Portal talk:American Revolutionary War
Fishkill Supply Depot & Fishkill Supply Depot Soldiers Cemetery
Hello, Revolutionary War historians:
I spent some time at this site yesterday. Although I knew something about it's importance in the Revolutionary War, it's true significance as an encampment and supply depot after George Washington and the Continental Army fled NYC is profound. The Fishkill Supply Depot article is just one paragraph that lacks citations.

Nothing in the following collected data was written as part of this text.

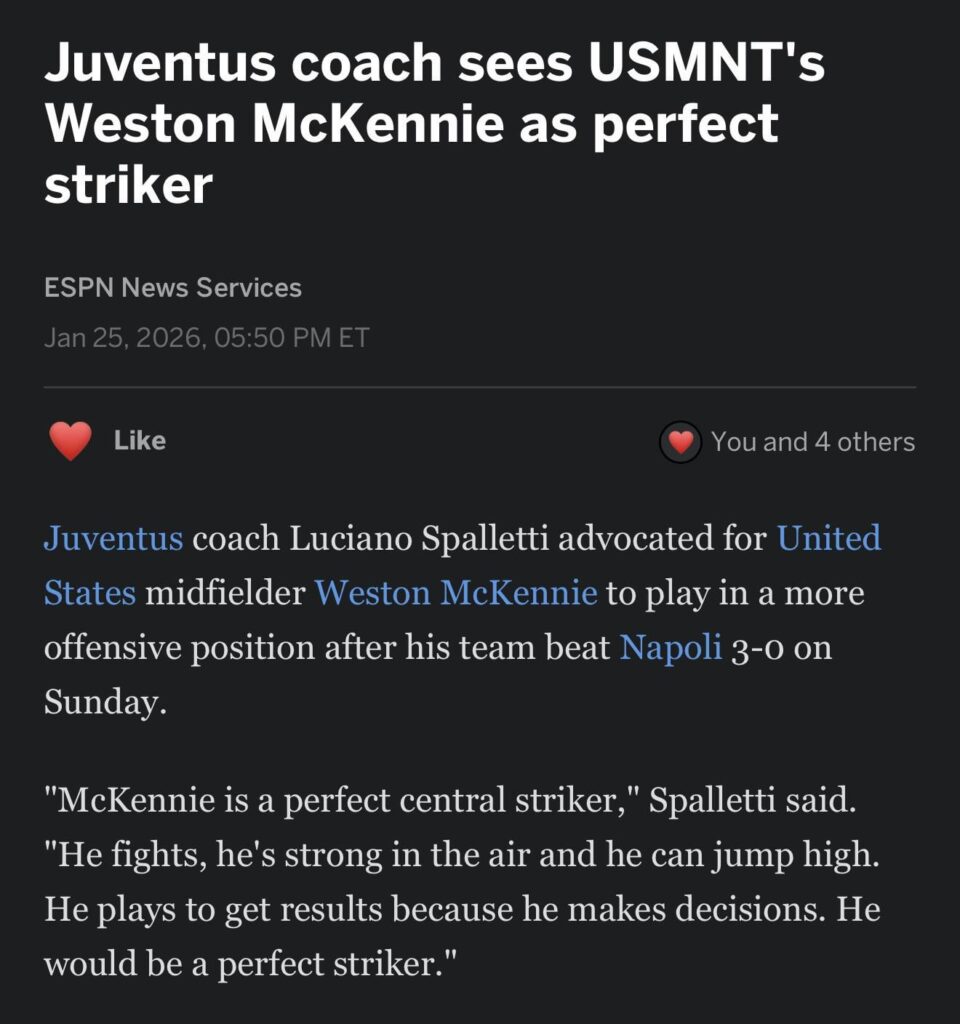Viewport: 960px width, 1024px height.
Task: Open reactions via 'You and 4 others'
Action: pos(813,440)
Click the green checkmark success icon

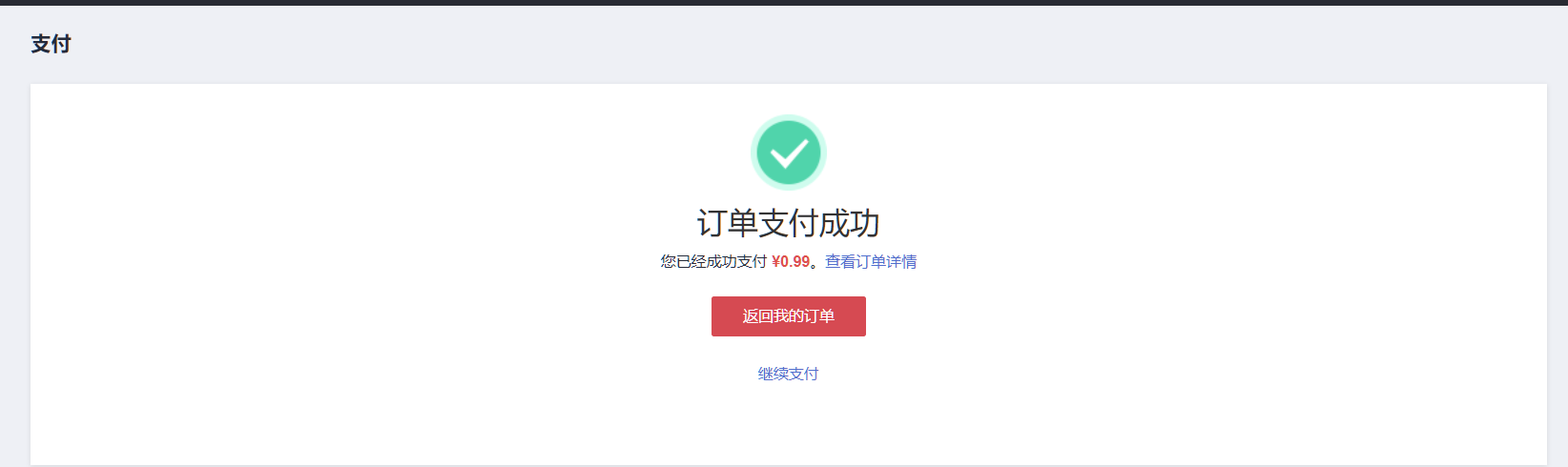[x=788, y=152]
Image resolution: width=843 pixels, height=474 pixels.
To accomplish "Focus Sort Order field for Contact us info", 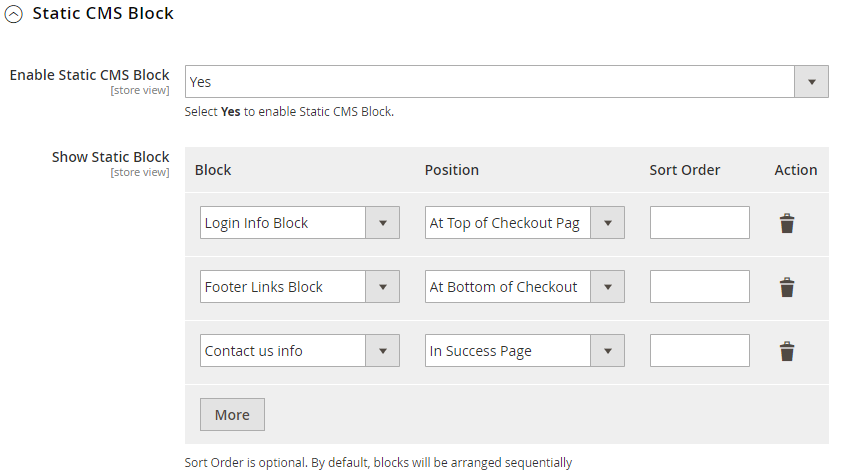I will [x=699, y=351].
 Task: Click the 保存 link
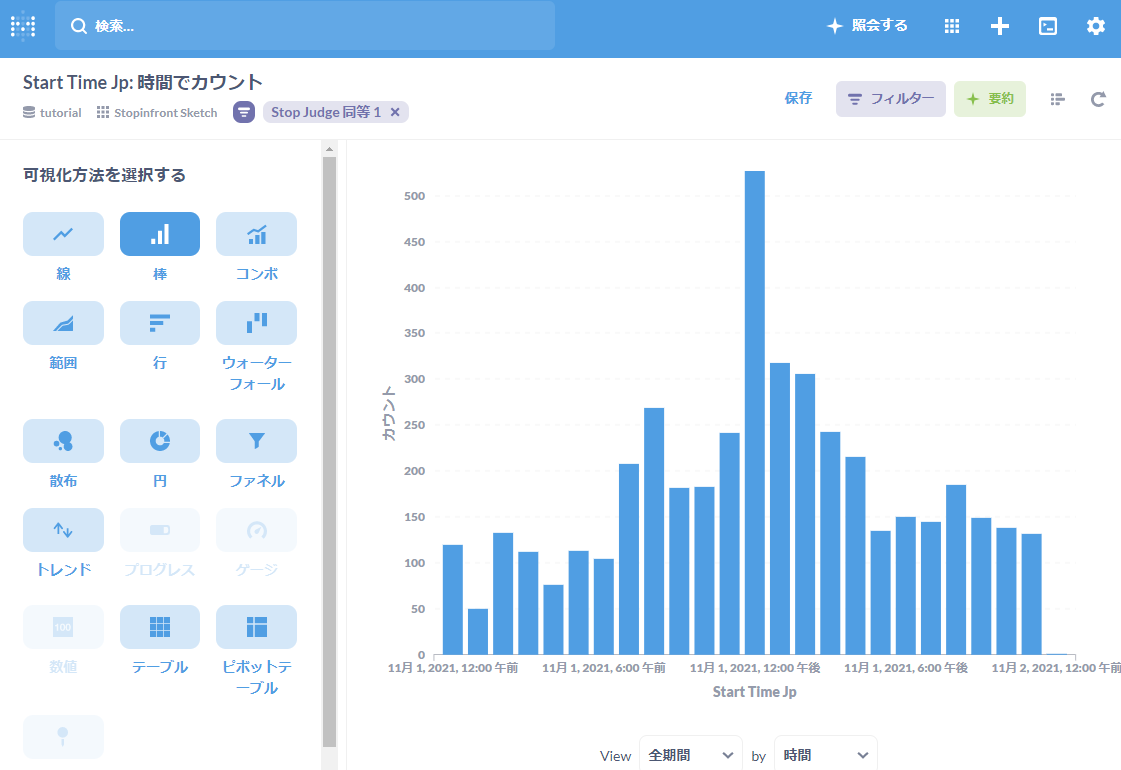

At present, a separate article on the cemetery probably isn't needed, but at least there should be a separate section for it. According to the Friends of the Fishkill Supply Depot and the Fishkill Historical Society, this is the largest known Revolutionary military cemetery in the US. They also believe that it's the first military cemetery, but West Point Cemetery may be at least contemporaneous, though it's article doesn't really pin down a starting date for it. If the bill to expand the coverage of the American Battlefield Protection Program (ABPP) to include the Revolutionary War and War of 1812 should pass the Senate (it has already cleared the House), things may start to happen. Protecting the site from further development, clearing the site of over growth, work on identifying the separate graves, and possible DNA studies are proposed areas of activity. The Fishkill Supply Depot and Van Wyck Homestead articles should be reconciled with current cemetery info (I put a message into the Homestead's Talk page about what I know.)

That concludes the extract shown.